Соискатель подробно (30 страниц текста) комментирует решения КС по жалобам гр-н Д.А. Скородумова и А.А. Шевякова, жалобам целых групп граждан и запросам Советского районного суда г. Челябинска и Останкинского межмуниципального суда г. Москвы, жалобе гр-ки Л.М. Запорожец, а также жалобам гр-на А.К. Айдарова и других2. Сделать это было относительно легко, поскольку почти на половину петиций (4) автором готовились экспертные заключения. В результате той (предварительной) аналитической работы и последующих размышлений диссертант согласился с «приговором» КС по делу Д.А. Скородумова, но по другим мотивам, чем указано в итоговом определении. Очень плохо, что законодатель по итогам слушаний в КС упразднил МРОТ для уголовно-правовых целей вовсе: во-первых, мы утратили уникальный межотраслевой регулятор и общую координату для правовой оценки жизни; во-вторых, МРОТ был закреплён и остаётся в тексте самой Конституции (ч. 2 ст. 7); в-третьих, не все характеристики (последствия) преступлений, даже в условиях рынка, можно измерить рублём; МРОТ суть более гибкая и социально-ориентированная единица оценки общественной опасности, чем сухой денежный эквивалент.
По делу А.А. Шевякова автор ориентировал КС на признание ст. 265 УК неконституционной и указывал в своём заключении, «сверх» доводов самой жалобы заявителя, на сомнительность криминализации умышленного поведения лица, содействующего завершению его же неосторожного преступления, а также на дублирование в УК административной ответственности за оставление места ДТП. В общем, очевидное отступление отраслевой нормы от гуманитарного духа Конституции предопределяет отрицательный ответ на вопрос: а нужна ли для решения задач борьбы с современной преступностью ст. 265 УК? Находим, что законодатель поступил правильно, упразднив этот состав позже.
В серии слушаний по конституционности постановлений Госдумы об амнистии наибольший интерес должны вызывать вопросы отраслевого статуса этих актов, а равно допустимости каких-либо ограничений парламента в вопросах амнистирования преступников. Работа парламента лишний раз подтвердила 1) опасения криминалистов по поводу плохих последствий вмешательства других ветвей власти в типовую работу юридической машины и 2) господствующее в отраслевой доктрине мнение о конституционно-правовой природе амнистии и помилования. Очень хорошо, что КС «объявил замечание» Госдуме по поводу её неумения «взвешивать конкурирующие конституционные ценности».

-=-=-=-=-

_Задание 1_. Переведите на английский язык предложение из фрагмента: «Находим, что законодатель поступил правильно, упразднив этот состав позже.»
_Задание 2_. В какой норме Конституции, согласно фрагменту, закреплён МРОТ?

-=-=-=-=-

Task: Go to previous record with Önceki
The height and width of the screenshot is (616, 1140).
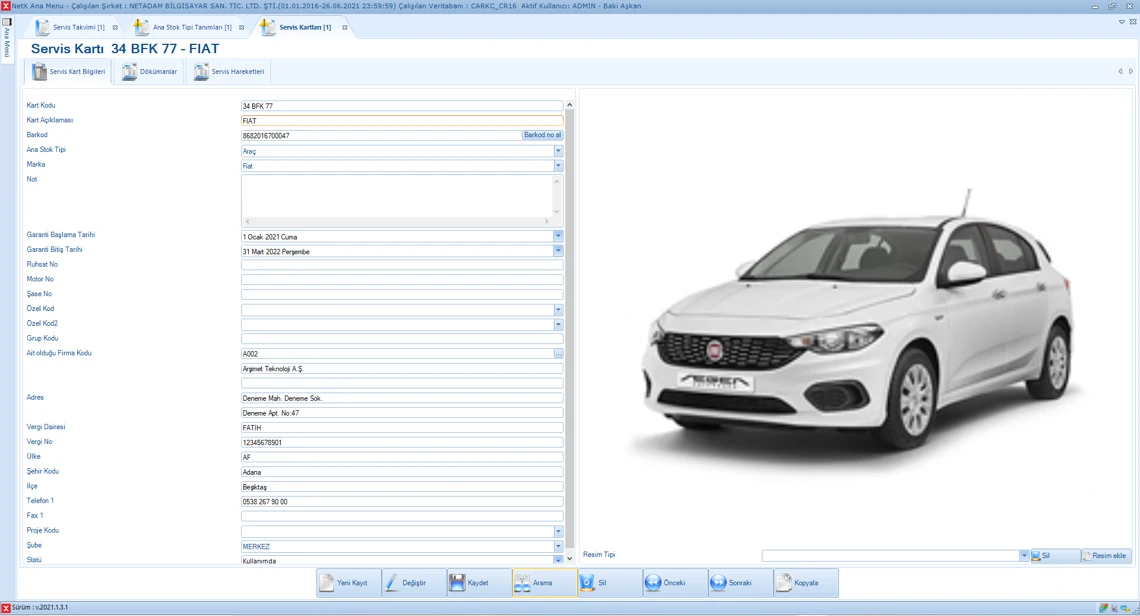Action: [673, 583]
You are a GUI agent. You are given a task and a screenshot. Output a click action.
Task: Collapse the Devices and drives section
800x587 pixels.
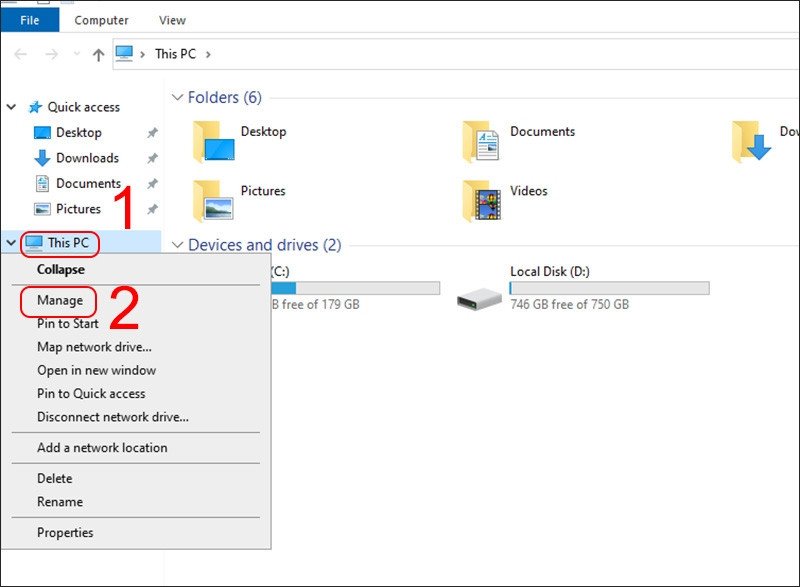(x=177, y=245)
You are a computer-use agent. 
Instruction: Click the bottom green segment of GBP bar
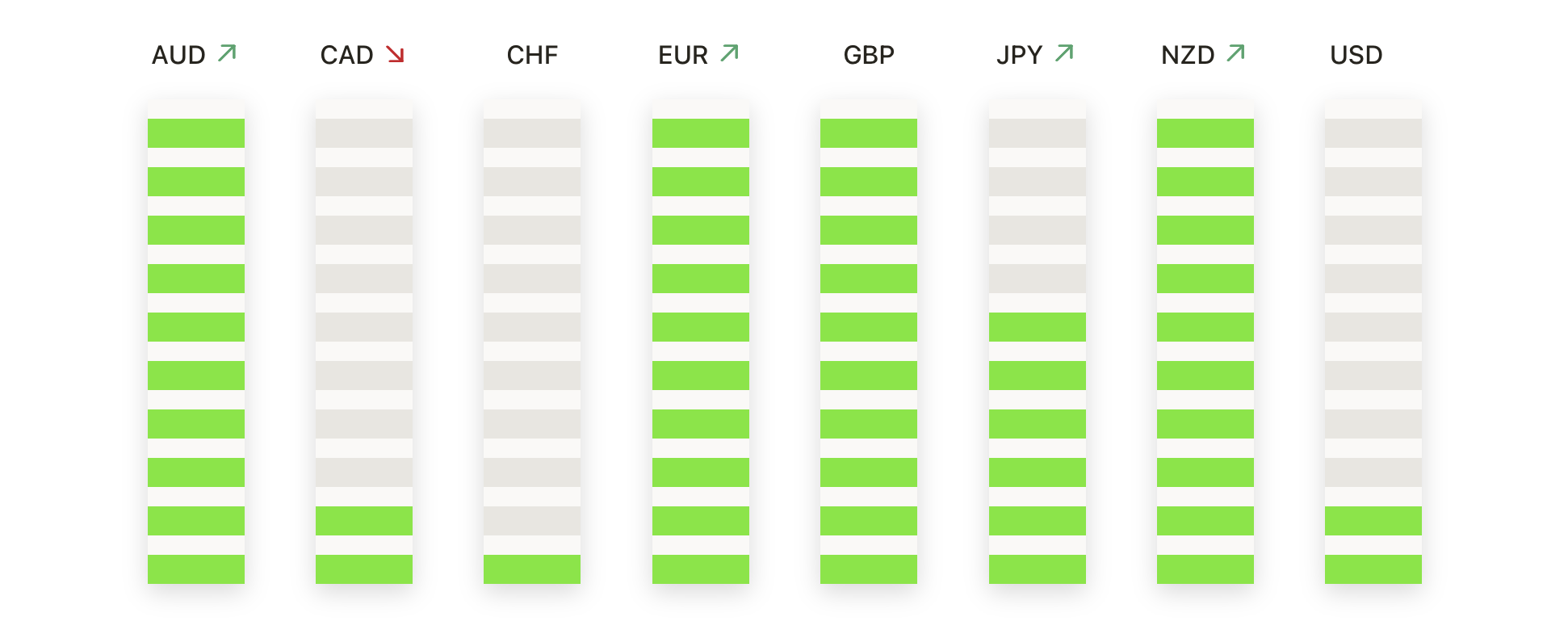click(x=869, y=569)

-=-=-=-=-

_Решение задания 1_. We find that the legislator acted correctly in abolishing this offense later.

_Решение задания 2_. В части 2 статьи 7 Конституции.